With this you probably have a number. Divide this number by the RPS you calculated for the average scenario and round up. Let us say for simplicity's sake that we know that on average we receive ~180 rps for this service. Dividing this by 40 (our average RPS per instance from above) gives us 4.5. Round up to 5. We now confidently know that we can serve 200 rps and can go up to 400 rps before we start seeing delays and errors.

Codify it in our deployment-charts repo

Let us codify this in helmfile.d/services/<service>

replicas: 5

And that is it. Capacity planning is done.

What about when our estimate ends up being wrong?

The chances that our first order estimate is sufficient for a prolonged amount of time, are not very high. The world is in constant flux and we certainly have not accounted for something we were not even aware of (nor could we have been).

That being said, we have already run however the difficult parts, knowing the capabilities of 1 instance of our application. Barring major regressions, outages and rewrites, we do not need to re-run this process again.

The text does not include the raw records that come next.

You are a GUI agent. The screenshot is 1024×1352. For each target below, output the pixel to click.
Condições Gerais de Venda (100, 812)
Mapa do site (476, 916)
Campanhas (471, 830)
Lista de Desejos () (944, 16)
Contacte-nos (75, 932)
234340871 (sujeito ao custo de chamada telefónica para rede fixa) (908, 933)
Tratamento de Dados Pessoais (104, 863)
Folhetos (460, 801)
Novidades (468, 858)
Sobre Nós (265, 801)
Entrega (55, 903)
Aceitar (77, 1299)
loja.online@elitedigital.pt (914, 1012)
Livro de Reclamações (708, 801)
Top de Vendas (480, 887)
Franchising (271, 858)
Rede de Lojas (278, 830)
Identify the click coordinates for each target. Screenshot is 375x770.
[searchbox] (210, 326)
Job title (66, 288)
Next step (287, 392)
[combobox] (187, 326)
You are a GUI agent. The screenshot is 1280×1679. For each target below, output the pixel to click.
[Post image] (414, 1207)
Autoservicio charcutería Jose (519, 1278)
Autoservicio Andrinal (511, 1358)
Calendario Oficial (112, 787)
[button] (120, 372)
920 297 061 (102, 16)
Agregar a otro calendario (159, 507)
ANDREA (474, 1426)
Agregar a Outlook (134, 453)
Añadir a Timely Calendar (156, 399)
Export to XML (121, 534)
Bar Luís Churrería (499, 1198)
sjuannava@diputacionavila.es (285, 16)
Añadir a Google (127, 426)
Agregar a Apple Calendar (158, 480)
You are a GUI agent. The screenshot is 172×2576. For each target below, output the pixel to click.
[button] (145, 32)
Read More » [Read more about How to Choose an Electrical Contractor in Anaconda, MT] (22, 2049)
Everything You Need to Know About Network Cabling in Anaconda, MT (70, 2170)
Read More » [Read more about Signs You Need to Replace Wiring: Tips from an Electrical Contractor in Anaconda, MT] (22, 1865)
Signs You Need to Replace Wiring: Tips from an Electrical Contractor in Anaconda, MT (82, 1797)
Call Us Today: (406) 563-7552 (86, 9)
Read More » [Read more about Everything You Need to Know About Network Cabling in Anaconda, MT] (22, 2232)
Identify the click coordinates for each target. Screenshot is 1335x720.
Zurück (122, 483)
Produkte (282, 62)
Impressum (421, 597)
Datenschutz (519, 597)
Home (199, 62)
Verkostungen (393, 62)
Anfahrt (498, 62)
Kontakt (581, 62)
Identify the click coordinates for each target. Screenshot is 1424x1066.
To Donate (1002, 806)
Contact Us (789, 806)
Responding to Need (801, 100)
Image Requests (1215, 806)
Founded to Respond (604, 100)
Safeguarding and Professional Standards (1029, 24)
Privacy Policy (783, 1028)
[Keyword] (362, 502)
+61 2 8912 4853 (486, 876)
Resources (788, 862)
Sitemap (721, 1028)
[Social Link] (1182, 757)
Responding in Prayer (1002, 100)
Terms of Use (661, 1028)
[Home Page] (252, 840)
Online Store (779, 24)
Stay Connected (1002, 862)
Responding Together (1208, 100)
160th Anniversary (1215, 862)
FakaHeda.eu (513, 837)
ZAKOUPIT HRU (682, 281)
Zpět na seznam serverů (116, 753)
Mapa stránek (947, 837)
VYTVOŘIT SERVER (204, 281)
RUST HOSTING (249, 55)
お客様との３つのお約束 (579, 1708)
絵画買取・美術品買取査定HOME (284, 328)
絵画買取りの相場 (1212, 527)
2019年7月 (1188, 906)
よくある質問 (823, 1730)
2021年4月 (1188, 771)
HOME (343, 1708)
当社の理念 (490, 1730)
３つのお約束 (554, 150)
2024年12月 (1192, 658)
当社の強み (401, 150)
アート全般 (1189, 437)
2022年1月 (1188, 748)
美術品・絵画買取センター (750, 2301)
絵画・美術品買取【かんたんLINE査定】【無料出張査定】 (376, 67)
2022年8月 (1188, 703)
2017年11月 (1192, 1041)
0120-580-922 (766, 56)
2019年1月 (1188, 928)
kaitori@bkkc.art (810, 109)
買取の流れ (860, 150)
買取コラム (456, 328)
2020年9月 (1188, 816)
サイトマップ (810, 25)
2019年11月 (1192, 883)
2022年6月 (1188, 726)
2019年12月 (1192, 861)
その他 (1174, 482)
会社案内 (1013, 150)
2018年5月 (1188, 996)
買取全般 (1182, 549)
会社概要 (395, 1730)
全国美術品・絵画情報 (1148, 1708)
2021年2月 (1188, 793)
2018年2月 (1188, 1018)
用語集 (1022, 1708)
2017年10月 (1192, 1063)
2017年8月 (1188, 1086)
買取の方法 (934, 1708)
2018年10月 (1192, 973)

So, we monitor our latency and error SLOs and can just add/remove capacity based on current events by just changing that replicas stanza in helmfile.d. Increasing/decreasing based on what we observe and need is 1 edit and 1 deployment away.

Should I be running this on my laptop/Cloud VM or production?

You might be inclined to say "I need to run this in production! That would be the best place, right?". However, that is not true. There are no problems that will plague your service if you run this on your laptop or a Cloud VM for the following reasons:

  • Memory patterns and usage are not going to be different regardless of where the benchmark is done
  • CPU usage might differ, but it is improbable that a VM or a laptop, with a consumer CPU or a shared with other workloads CPU, will have more CPU capacity than a server with a server class CPU. Chances are the application will be saturated sooner than on a server CPU. However, a CPU is a CPU as far as scheduling and kernel limiting goes. So, what will probably happen is that a single instance in production will be able to serve more requests before becoming saturated. Which means a more stable service for you.

So, do NOT try to account for server CPUs or the production environment. Rather perform this exercise in a way that will optimize for the consumption of your team's precious resources.

What about Rosetta/QEMU/KVM emulation? I have an arm64 laptop, I heard it is really bad for running amd64 containers.

There is some truth to the above statement. However, the workloads that most suffer are the ones that do a lot of input/output. If you application is doing a lot of IOPS, look into why. Consider what you can do to limit the reads and writes from disk. If it feels like a data store eventually, then it is out of scope for this guide anyway.

Otherwise, the CPU emulation that Rosetta 2 achieves has a pretty low emulation overhead. Which means that the answer to the above question applies here too.

Conclusion

Above, we have tried to describe a generalized process for saturating a single instance of an application, thus leading us understand how to size it. Then we utilize that "quantum" of the app to decide how many to run, taking into accounts current (if any) and expected traffic levels, including possibly spiky behavior, availability requirements and how they relate to WMF infrastructure. We have not covered data store capacity planning, as it is a sufficiently different subject that requires a dedicated page.